The Browns intend to part with coach Pat Shurmur and general manager Tom Heckert at the end of the regular season, according to league sources, and new owner Jimmy Haslam has Saban very high on his list. Haslam -- a major booster at the University of Tennessee -- is quite familiar with Saban's prowess in the SEC, and Mike Lombardi, a top candidate for the Browns front office, has strong ties to Saban going back to when they worked in Cleveland on Bill Belichick's staff.
One source who has been in contact with Saban estimated that it's “80/20 he stays” at Alabama, but no one expects to hear definitively until after the school faces Notre Dame in the BCS National Championship on Jan. 7. At the end of his last stint in the NFL, as head coach of the Dolphins in 2005-06, Saban notoriously told reporters "I'm not going to be the Alabama coach" less than two weeks before being named to the helm of the Crimson Tide program.
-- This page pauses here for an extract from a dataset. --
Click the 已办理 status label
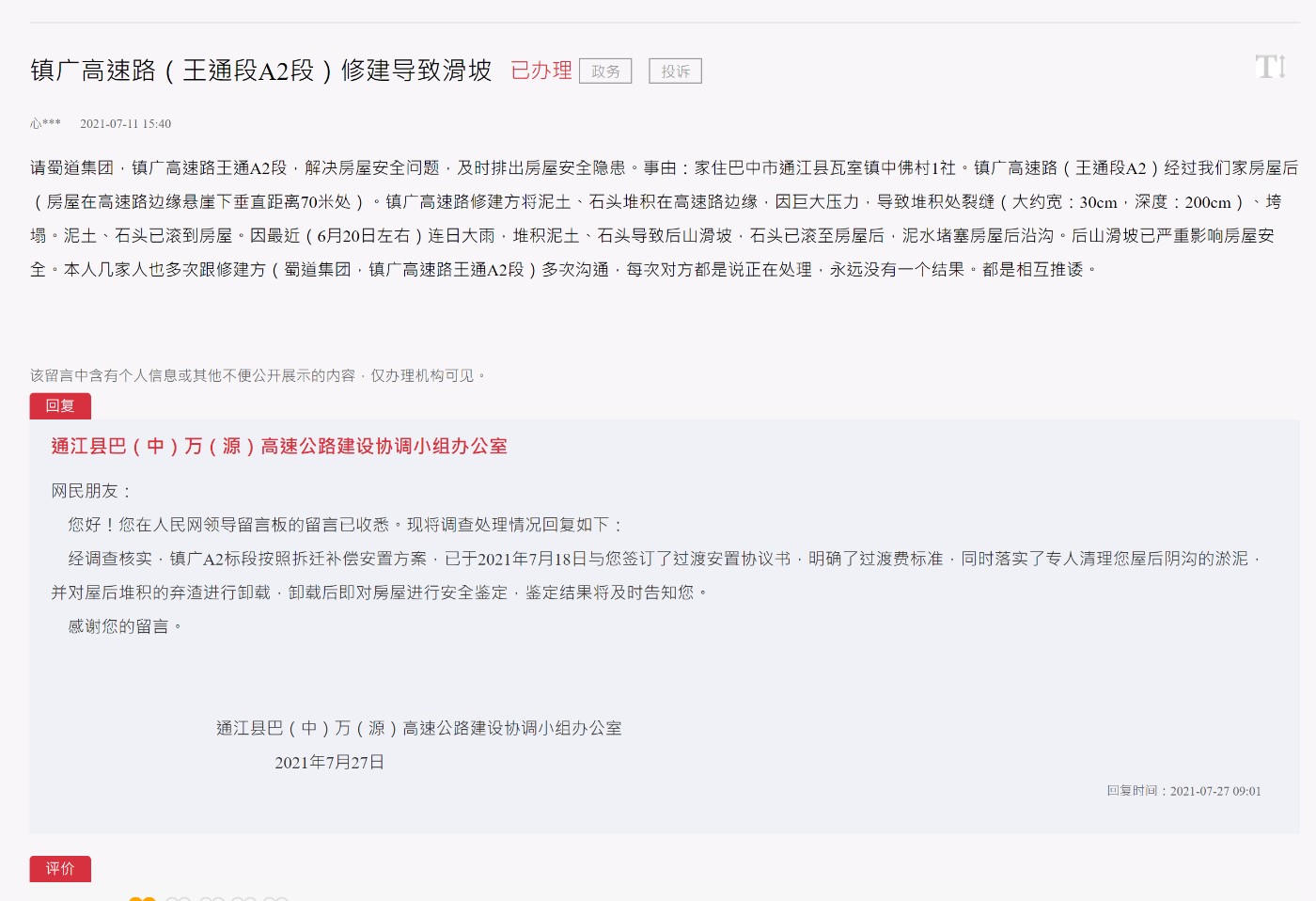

The Browns are among the teams high on Chip Kelly as well, but if they go with a coach from the pro ranks, New England offensive coordinator Josh McDaniels would be a strong candidate, sources said. McDaniels is an Ohio native and the Browns are looking for ways to energize their offense. The defense has made progress of late but the new regime in Cleveland remains anything but sold on 2012 first-round pick Brandon Weeden as their quarterback.
McDaniels, 36, was head coach for parts of two turbulent seasons in Denver, going 11-17 in 2009-10 while notably clashing with (and eventually trading) quarterback Jay Cutler and wide receiver Brandon Marshall. McDaniels was also behind the selection of quarterback Tim Tebow with the No. 25 overall pick in the 2010 Draft. At the same time, quarterback Kyle Orton and wideout Brandon Lloyd had career seasons under McDaniels in Denver, and that coupled with his sterling work as a play-caller in two stints as OC in New England makes a strong case for McDaniels' potential to get Cleveland's long-dormant offense on track.